Losing the Nobel Prize by Brian Keating, a cosmology professor at UCSD, contains a tell-it-like-it-is description of the life of a scientist (see the previous posting regarding this book). Examples:

Battle is an apt metaphor for what we scientists do. There is a fierce competition that begins the day you declare yourself a physics major. First, among your fellow undergraduates, you spar for top ranking in your class. This leads to the next battle: becoming a graduate student at a top school. Then, you toil for six to eight years to earn a postdoc job at another top school. And finally, you hope, comes a coveted faculty job, which can become permanent if you are privileged enough to get tenure. Along the way, the number of peers in your group diminishes by a factor of ten at each stage, from hundreds of undergraduates to just one faculty job becoming available every few years in your field. Then the competition really begins, for you compete against fellow gladiators honed in battle just as you are. You compete for the scarcest resource in science: money. Surprisingly, not by brains alone does science progress; funding is its true lifeblood. Cosmology’s primary funding agency is the National Science Foundation. But the NSF proposal success rate is currently only about 20%, across all fields of physics and math: the lowest it has been in over a decade.

If you pick science as a career at age 18, how long before you can know whether or not you’ll be successful?
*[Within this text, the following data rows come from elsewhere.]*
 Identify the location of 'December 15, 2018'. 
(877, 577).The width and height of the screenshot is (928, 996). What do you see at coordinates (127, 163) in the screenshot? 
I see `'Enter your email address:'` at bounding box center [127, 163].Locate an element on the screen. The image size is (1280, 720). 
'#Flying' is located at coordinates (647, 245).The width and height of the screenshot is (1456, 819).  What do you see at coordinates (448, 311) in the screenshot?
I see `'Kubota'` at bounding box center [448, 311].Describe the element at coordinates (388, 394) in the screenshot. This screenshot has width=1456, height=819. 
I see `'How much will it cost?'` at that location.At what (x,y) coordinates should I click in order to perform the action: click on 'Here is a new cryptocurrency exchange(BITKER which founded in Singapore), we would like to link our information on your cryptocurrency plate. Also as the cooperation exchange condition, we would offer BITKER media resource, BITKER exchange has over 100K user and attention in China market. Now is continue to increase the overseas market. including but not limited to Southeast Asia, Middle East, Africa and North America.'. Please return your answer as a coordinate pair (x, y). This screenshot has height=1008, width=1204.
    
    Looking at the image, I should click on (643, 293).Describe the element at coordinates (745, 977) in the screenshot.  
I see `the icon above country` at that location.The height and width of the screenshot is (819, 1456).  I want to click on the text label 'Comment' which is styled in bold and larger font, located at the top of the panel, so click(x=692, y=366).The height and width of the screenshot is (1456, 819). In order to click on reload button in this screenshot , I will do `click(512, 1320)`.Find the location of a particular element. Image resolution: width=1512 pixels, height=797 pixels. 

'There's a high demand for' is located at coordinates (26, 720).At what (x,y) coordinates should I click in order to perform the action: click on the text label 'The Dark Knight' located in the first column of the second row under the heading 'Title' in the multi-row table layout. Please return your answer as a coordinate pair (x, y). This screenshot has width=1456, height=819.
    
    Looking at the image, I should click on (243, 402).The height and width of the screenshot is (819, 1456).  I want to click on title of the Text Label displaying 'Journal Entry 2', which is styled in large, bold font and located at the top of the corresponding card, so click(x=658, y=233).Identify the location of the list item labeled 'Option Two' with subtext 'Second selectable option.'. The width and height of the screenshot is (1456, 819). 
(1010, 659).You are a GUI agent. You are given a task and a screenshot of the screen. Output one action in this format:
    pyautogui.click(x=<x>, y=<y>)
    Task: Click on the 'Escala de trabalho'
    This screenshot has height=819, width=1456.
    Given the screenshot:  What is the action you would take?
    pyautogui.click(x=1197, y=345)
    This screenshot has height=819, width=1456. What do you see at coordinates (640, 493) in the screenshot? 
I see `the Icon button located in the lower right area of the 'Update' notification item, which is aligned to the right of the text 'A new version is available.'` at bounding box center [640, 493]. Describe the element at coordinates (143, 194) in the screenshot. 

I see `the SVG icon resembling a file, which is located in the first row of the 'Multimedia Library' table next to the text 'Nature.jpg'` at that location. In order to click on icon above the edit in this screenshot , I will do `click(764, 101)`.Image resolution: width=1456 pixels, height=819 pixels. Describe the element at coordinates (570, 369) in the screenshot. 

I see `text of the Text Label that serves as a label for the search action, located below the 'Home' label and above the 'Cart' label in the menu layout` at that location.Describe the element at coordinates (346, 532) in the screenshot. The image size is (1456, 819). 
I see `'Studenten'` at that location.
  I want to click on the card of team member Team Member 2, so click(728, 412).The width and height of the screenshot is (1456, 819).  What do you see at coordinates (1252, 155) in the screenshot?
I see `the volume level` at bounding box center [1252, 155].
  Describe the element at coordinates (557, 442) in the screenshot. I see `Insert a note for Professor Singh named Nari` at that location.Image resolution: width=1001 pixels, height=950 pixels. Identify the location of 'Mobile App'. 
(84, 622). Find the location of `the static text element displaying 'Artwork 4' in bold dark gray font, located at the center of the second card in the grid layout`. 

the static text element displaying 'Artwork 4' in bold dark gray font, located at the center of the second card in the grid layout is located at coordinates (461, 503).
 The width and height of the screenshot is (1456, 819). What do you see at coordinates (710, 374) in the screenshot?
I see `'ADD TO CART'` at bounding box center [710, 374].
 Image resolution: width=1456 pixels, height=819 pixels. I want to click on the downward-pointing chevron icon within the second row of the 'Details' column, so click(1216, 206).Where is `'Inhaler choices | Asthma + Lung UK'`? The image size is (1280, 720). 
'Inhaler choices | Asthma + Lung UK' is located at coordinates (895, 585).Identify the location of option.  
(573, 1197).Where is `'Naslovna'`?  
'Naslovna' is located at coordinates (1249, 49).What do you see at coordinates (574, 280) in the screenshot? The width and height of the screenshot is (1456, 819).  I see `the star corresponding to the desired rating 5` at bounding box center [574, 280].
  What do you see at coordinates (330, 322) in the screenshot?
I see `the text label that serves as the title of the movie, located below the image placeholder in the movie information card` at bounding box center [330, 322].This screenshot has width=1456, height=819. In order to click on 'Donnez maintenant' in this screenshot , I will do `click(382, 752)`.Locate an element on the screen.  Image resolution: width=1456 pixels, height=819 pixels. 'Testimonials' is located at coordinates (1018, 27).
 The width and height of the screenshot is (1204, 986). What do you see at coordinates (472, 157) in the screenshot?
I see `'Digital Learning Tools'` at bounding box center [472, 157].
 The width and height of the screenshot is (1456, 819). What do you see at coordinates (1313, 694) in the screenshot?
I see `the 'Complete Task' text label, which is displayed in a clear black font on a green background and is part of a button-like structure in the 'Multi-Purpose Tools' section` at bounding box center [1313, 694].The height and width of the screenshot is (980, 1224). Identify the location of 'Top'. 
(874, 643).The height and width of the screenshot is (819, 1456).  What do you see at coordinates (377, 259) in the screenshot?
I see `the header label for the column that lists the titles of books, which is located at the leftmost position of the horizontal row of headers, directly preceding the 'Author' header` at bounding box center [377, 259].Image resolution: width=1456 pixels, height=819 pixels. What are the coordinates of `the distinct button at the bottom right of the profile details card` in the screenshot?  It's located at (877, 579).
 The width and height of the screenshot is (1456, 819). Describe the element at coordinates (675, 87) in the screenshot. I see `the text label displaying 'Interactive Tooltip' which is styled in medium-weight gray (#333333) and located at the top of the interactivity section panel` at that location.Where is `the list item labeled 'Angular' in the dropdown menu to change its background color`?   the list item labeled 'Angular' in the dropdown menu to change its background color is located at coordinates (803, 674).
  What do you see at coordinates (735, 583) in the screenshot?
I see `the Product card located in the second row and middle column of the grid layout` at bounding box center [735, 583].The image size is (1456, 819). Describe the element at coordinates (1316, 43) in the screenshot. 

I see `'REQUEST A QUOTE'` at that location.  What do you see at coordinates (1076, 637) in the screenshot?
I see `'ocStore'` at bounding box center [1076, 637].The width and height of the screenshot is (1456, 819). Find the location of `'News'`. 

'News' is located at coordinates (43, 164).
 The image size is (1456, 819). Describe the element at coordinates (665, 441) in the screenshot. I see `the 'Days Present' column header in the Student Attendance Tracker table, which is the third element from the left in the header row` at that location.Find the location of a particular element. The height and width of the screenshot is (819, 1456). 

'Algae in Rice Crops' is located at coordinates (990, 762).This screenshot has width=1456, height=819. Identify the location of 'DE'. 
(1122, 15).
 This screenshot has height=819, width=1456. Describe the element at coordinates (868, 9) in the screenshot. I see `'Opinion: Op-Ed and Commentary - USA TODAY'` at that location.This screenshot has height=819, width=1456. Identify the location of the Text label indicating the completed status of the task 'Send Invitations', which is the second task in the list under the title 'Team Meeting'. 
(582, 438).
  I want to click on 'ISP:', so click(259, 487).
A recent article in the Proceedings of the National Academy of Sciences written by Ronald Daniels, the president of Johns Hopkins University, found that the average age of a first-time recipient of a nationally funded grant has increased from under thirty-eight in 1980 to over forty-five as of 2013.20 More disturbingly, the fraction of first-time recipients aged thirty-six or younger has plummeted from 18% in 1983 to 3% in 2010. The awful conclusion of the study is this: “Without their own funding, young researchers are prevented from starting their own laboratories, pursuing their own research, and advancing their own careers in academic science.” With the success rate so low, the study continues, “it is not surprising that many of our youngest minds are choosing to leave their positions in academic research for careers in industry, other countries, or outside of science altogether.”

So you just have to give it at least 27 years! (from 18-45, assuming that the trend hasn’t continued since 2013) Make sure that your ideas aren’t too novel. Professor Keating cites a study that “once projects go beyond a modest level of novelty, the probability they’ll be funded decreases as their perceived novelty increases.”

The Nobel Prize makes a competitive situation more ruthless:

Yet Mother Nature herself, so red in tooth and claw, couldn’t have devised a more efficient means of incentivizing bitter competition than the Nobel Prize. Indeed, the competition in science is at least as ferocious as in any corporate boardroom; there are many billion-dollar corporations, but the Nobel Prize is science’s most closely held monopoly. Most nonscientists think science is conducted by altruistic boffins, happy to find gainful employment doing work that they uniquely are capable of. Yet competition and science go hand in hand, and have done so since the invention of the scientific method itself.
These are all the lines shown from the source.